Über Revierkämpfe im Schwimmbecken

Der Lifestyle-Blog von Züriost behandelt Themen rund um Körper, Food und Stil. Heute: Von unanständigen Eisbrechern und schwimmenden Revierkämpfen.

von
Lea
Chiapolini
Uhr

Eine ganze Bahn nur für sich alleine – der Traum eines jeden Hobbyschwimmers. (Archivfoto: Christian Merz)

Joggen ist blöd. In dieser Hitze gleich doppelt. Velofahren bringt zwar ein wenig Zugluft, doch auch da liegen momentan nicht mehr als ein paar Kilometer drin, bevor man unter der erbarmungslosen Sonne entweder verdurstet oder verbrannt ist. Zum Glück habe ich im Winter mit Schwimmen begonnen. In der Badi Sport mit Abkühlung verbinden: Jackpot!

Dachte ich. Und viele andere auch. Denn dieser Tage sind die Schwimmbahnen in der Badi gerappelt voll. Eigentlich kein Problem. Aber genauso brachial wie einige Personen Auto fahren, so rücksichtslos geht es bei manchen Schwimmern zu und her. Die Grundregel ist in den meisten Badis und Hallenbädern sogar auf Tafeln ausgehängt: Immer schön gegen den Uhrzeigersinn im Kreis.
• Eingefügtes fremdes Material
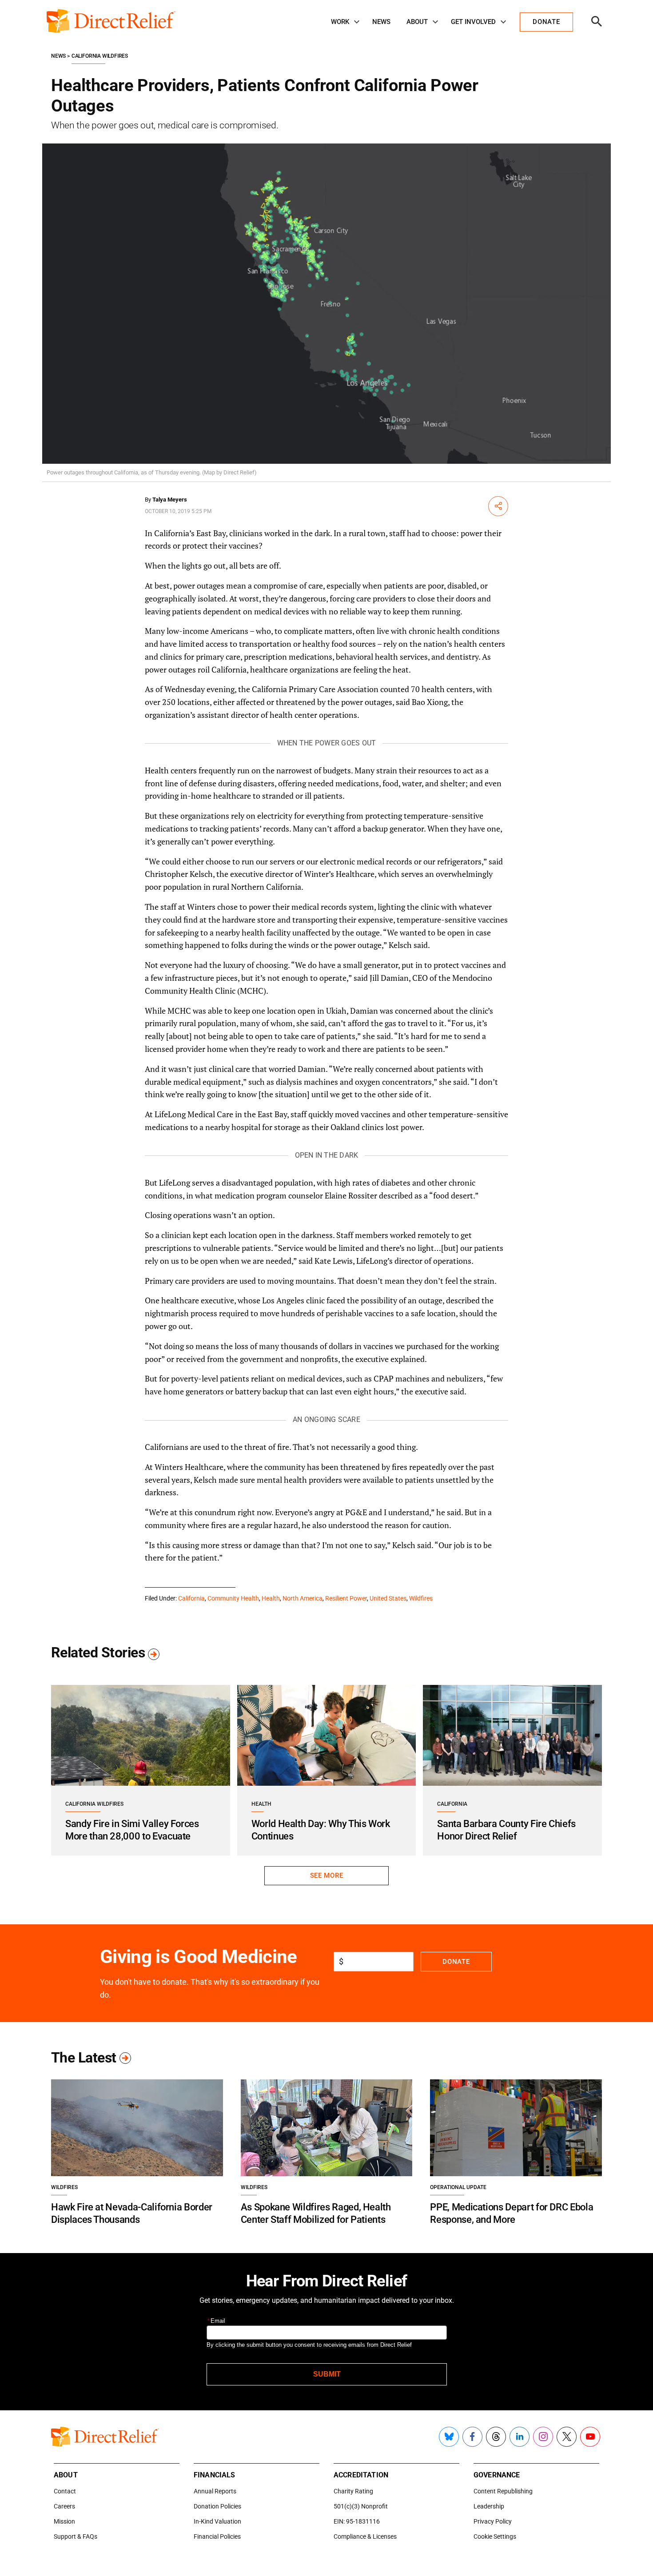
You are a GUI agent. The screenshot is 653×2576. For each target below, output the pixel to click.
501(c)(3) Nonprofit (361, 2506)
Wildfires (421, 1598)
Also innerhalb der Bahn auf der rechten Seite bis ans andere Ende des Beckens, dann die Seite für den Rückweg wechseln.

Sind jedoch die schmalen Bahnen, in denen höchstens zwei Personen sich gleichzeitig kreuzen können, besetzt, bricht das Chaos aus. Ich drehe meine Runden jeweils in der Badi Meierwiesen in Wetzikon. Dort ist für gewöhnlich eine solche schmale Bahn abgetrennt. Links und rechts davon zwei grössere Bereiche. Und in diesen herrscht Krieg.

Die Badi Meierwiesen in Wetzikon – Schauplatz für manchen Fight ums Revier. (Archivfoto: Seraina Boner)

Aber auch wenn alle Personen leicht unterschiedlich schnell schwimmen – irgendwann tritt der Fall ein, dass praktisch alle im Pool versammelten Personen auf gleicher Höhe schwimmen. Wie eine Konjunktion aller Planeten im Sonnensystem. Doch genau wie manche Astrologie-Angefressene in einer solchen Konstellation Unheil befürchten, geht dieser Fall auch in der Badi selten gut aus. Da werden über der Wasserfläche giftige Blicke herumgeschickt und unter Wasser mit den Gliedmassen noch kräftiger gestrampelt als sonst, weil man lieber anderen Badegästen blaue Flecken schenkt, als diese selbst mit nach Hause zu tragen.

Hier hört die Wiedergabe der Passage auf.